EXERCISE: Give the lines of the records below as a JSON list of strings, one string per line, with blank lines omitted.

Element and text position data
********

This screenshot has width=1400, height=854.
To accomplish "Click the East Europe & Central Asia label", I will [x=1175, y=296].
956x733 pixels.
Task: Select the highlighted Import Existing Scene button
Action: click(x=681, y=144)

********

OUTPUT FOR THIS TASK:
[
  "This screenshot has width=1400, height=854.",
  "To accomplish \"Click the East Europe & Central Asia label\", I will [x=1175, y=296].",
  "956x733 pixels.",
  "Task: Select the highlighted Import Existing Scene button",
  "Action: click(x=681, y=144)"
]